Query: “Give me all the content that talks about the same idea as The Refragmentation by Paul Graham”
Unsurprisingly, google has no idea what I’m talking about, and just gives me more Paul Graham essays.
But the answer to this question exists. This essay by David Perell (https://perell.com/essay/what-the-hell-is-going-on/), this book by Martin Gurri (https://www.goodreads.com/book/show/22451908-the-revolt-of-the-public-and-the-crisis-of-authority), this pmarca tweet (https://twitter.com/pmarca/status/1015665031474606081), this Perell podcast (https://perell.com/podcast/balaji-srinivasan-living-in-the-future/), and probably more things that I couldn’t find, all are talking about the same idea.
Wouldn’t it be useful if you could be reading any one of these pieces of content, and know about the others?
It would be like a search engine for ideas and concepts.
Perhaps something like public roam graphs (https://www.roambrain.com/building-the-global-knowledge-graph/) will be the solution to this, but there are infinite ways to approach it.
Query: “What are all the blogs that talk about the american revolution”
Once again, google really doesn’t know what I mean here. But let’s give google the benefit of the doubt on the specific wording and just take it upon ourselves to answer this question. I want to know what all the blogs are that talk about the American Revolution. How do I find them?
Maybe I can try searching for “american revolution blog” instead.
148,000,000 results sounds like a lot, I can’t wait to see all these blogs.
By the time we get to page 19, google thinks that Marginal Revolution has something to do with the American Revolution. But let’s just keep going, there’s still some legitimate blogs about the American Revolution mixed between the garbage.
What? There’s 148,000,000 results but there’s only 270 unique ones? I’m really only allowed to go to the 27th page? Well, let’s retry that with the omitted results and see what happens.
We’ve fallen straight off the deep end to things that have nothing to do with the american revolution at all. And at the same time, we’ve only made it to page 41, and this time there’s no way to override it.
We wanted to find all the blogs that talked about the American Revolution. Google told us they had 148,000,000 results, but only showed us 410. Half of those had nothing to do with the American Revolution, some were from the same website, and not all of them were even blogs.
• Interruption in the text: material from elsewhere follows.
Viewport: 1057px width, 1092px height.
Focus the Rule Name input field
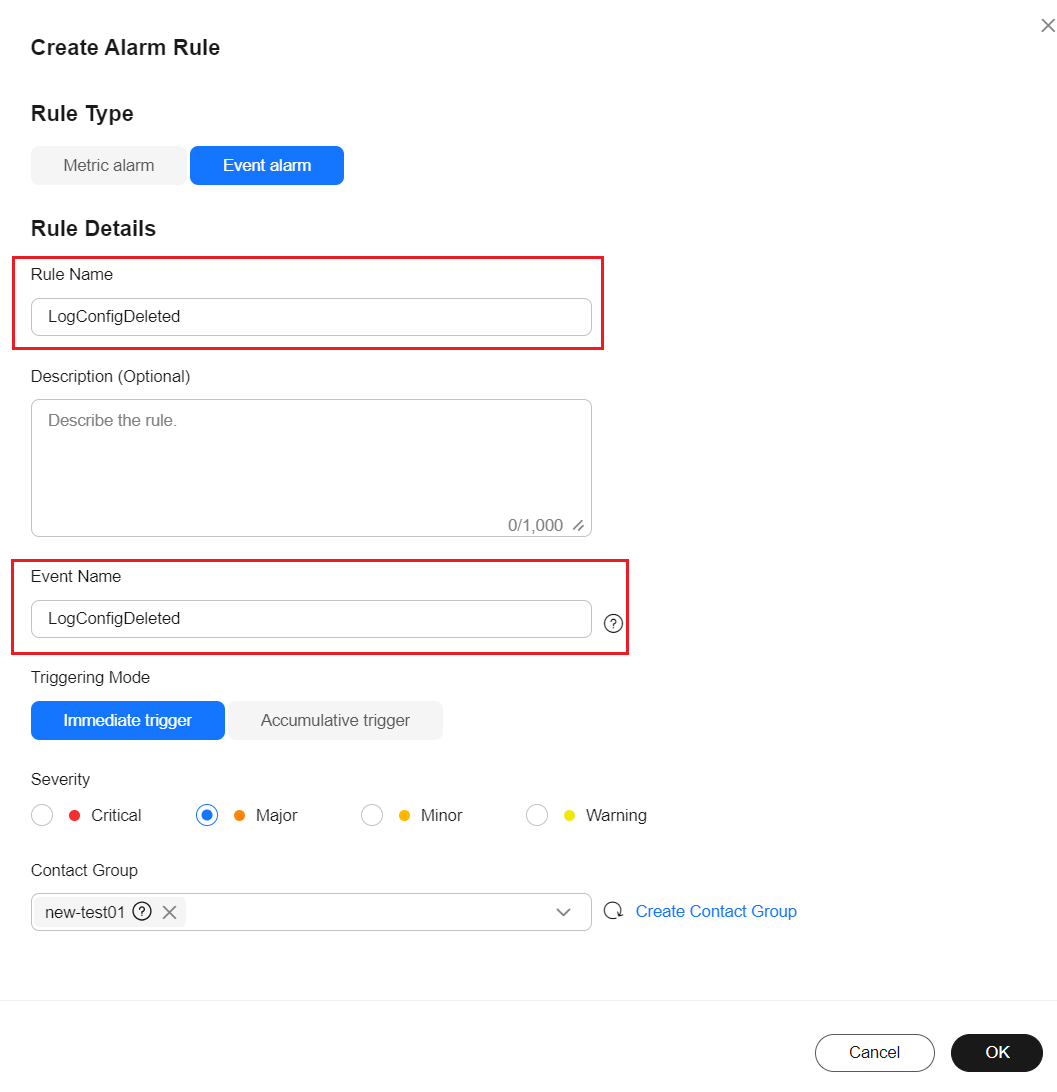click(311, 317)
What is going on here?
Google doesn’t actually give us access to all the webpages in its database, it only gives us a tiny segment of it. And we don’t really control what’s in the tiny segment. It’s whatever google’s algorithm thinks we want.
Maybe there are really only 200 blogs that talk about the American Revolution, or maybe there are actually 1000. Maybe the best ones are in the top google results, or maybe they’re so hidden away and obscure that you’d never find them on google. We don’t know what the answer is, because we don’t really know what’s on the internet anymore. Platforms expose a tiny subset of the internet through their algorithmic feeds, but nothing gives us true access to all the information on the internet.
When Google rose and all the web directories fell, we lost the metaphor of the library. We lost the ability to explore blogs on various subjects with no real goal.
Why would anyone want such a thing? For the American Revolution example, you might be interested in seeing all the perspectives on that topic. But more generally, you might want it out of pure curiosity. The same curiosity that might grip you if you’ve ever perused a library.
The world has benefited greatly in the past from having information organized and made accessible. When information is organized, people can easily find similar ideas to build on top of, explore their curiosities, and discover new things. Knowledge is power, and organized information makes the attainment of knowledge far more efficient.
The Research Paper and the Town Square are good metaphors that work for some cases but not for others. What other metaphors could we have? What other ways are there to organize the world’s information? I suspect there are many, many more.